Retrieval-Augmented Generation (RAG): Your Guide to Smarter LLMs

ritesh sharmaritesh sharma
4 min read

Large Language Models (LLMs) are powerful, but they have a major limitation: they can only access the information they were trained on. This is where Retrieval-Augmented Generation (RAG) comes in. RAG is a technique that combines the power of a retriever with a generator to give LLMs access to up-to-date, external knowledge bases, leading to more accurate and reliable responses.

What is RAG?

RAG is an AI framework that improves the quality of LLM-generated responses by grounding them in external, factual data. Instead of solely relying on the model's internal knowledge, RAG first retrieves relevant information from a designated knowledge base and then uses that information to guide the LLM's generation of a response.

Why Do We Use RAG?

RAG is a game-changer for several reasons:

  • Accuracy and Factuality: RAG helps combat the issue of LLMs "hallucinating" or making up facts. By using verified external data, the generated responses are more likely to be accurate.

  • Up-to-Date Information: LLMs have a knowledge cutoff, meaning their training data is only current up to a specific point in time. RAG bypasses this by allowing the model to access real-time or recently updated information from its knowledge base.

  • Reduced Training Costs: Instead of retraining an entire LLM, which is incredibly expensive and time-consuming, you can simply update the knowledge base that RAG uses.

  • Citations and Transparency: RAG allows for easy citation of the sources used to generate a response, increasing trust and allowing users to verify the information themselves.

How Does RAG Work? The Retriever + Generator Process

The RAG process can be broken down into two main phases: retrieval and generation.

  • Retrieval Phase (The Retriever): When a user asks a question, a component called the retriever searches the external knowledge base to find the most relevant information. This knowledge base can be anything from a set of documents, a company's internal wiki, or even a database. The retriever uses a technique called vectorization to convert both the user's query and the documents in the knowledge base into numerical representations called vectors. It then finds the document vectors that are most "similar" to the query vector.

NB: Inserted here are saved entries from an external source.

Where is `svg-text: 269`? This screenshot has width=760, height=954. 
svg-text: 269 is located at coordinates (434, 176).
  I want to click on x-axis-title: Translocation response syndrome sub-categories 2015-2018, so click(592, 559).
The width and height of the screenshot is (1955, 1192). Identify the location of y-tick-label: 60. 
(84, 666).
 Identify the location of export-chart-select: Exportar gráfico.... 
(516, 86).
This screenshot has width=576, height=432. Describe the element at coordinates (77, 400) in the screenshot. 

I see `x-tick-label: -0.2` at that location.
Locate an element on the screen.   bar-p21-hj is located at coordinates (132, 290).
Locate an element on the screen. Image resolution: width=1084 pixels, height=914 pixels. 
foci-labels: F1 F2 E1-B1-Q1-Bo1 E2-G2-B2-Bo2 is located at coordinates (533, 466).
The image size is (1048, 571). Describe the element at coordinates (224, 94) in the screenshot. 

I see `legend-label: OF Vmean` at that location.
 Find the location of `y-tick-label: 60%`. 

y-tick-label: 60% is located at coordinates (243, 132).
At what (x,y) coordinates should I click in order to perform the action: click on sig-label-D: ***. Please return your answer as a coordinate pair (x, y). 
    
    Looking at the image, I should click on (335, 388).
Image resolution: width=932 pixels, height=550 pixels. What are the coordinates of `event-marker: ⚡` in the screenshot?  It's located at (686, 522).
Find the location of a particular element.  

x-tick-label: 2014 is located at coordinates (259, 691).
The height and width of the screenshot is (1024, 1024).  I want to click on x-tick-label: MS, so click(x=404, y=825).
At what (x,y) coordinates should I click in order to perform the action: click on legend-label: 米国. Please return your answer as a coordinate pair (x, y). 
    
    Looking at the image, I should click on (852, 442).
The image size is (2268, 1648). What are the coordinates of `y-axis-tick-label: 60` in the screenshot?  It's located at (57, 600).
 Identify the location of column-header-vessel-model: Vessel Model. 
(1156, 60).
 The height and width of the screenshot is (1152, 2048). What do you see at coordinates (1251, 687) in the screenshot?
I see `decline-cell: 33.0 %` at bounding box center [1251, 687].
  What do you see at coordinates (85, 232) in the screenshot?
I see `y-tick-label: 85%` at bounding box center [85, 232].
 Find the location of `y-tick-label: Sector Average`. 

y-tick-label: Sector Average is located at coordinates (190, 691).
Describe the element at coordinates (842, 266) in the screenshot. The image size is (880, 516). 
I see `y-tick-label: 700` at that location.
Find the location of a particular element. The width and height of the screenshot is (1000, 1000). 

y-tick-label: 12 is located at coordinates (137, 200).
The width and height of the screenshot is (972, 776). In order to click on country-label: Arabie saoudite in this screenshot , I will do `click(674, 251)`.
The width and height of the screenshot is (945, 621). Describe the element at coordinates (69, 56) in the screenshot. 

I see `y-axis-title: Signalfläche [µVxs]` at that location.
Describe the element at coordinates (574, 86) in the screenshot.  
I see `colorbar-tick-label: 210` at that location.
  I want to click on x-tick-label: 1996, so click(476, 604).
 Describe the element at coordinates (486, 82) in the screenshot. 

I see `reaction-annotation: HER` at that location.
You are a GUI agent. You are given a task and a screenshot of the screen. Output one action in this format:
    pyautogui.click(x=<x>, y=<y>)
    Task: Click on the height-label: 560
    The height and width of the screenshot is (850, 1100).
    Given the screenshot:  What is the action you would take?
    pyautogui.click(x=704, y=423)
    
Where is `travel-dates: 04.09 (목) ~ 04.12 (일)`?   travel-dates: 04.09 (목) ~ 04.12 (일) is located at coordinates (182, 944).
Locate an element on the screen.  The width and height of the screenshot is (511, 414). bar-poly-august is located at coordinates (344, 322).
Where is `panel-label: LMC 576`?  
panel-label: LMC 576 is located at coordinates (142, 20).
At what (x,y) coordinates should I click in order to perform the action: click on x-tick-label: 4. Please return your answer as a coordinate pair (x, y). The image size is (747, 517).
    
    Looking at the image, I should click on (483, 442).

  • Generation Phase (The Generator): The retrieved information is then fed into the LLM as additional context. The LLM then uses this context along with the original user query to generate a comprehensive and accurate response.

A Simple Example:

Imagine you want to build a chatbot for a car company's website that can answer questions about their latest model, the "Aether 2025."

  1. User Query: "What is the horsepower of the Aether 2025?"

  2. Retrieval: The RAG system searches a knowledge base of product specifications and finds a document that says, "The Aether 2025 boasts a 420-horsepower V8 engine..."

  3. Generation: The LLM receives the user's query and the retrieved text. It then generates the response: "The Aether 2025 has a 420-horsepower V8 engine."

Without RAG, the LLM might hallucinate a random number or simply say it doesn't know.

Key Concepts in RAG

Indexing

Indexing is the process of structuring and organizing your data to make it easy to search and retrieve. Think of it like creating an index for a book, where you list all the important topics and their corresponding page numbers. In RAG, this involves creating a search-optimized structure of your knowledge base, often using a vector database, to ensure fast and efficient retrieval of information.

Vectorization

Vectorization is the process of converting text (or any data) into numerical vectors. These vectors capture the semantic meaning of the text, meaning words with similar meanings will have vectors that are "close" to each other in a multi-dimensional space. We perform this step because computers can't understand human language; they can only work with numbers. By turning text into vectors, we can use mathematical operations to quickly find semantically similar documents to a user's query.

Chunking and Overlapping

  • Chunking: Before we can vectorize our documents, we need to break them down into smaller pieces or chunks. Documents can be very long, and trying to find a single, relevant sentence in a massive document is inefficient. By chunking, we create smaller, more manageable pieces of information that can be easily retrieved.

  • Overlapping: When we chunk a document, we often use overlapping text between the chunks. For example, if we have chunks A, B, and C, chunk A might contain the last two sentences of the previous section, and chunk B might contain the first two sentences of the next. This is done to preserve the context. If a user's question relates to a piece of information that sits on the boundary between two chunks, overlapping ensures that the full context is available in at least one of the chunks, preventing the loss of important details.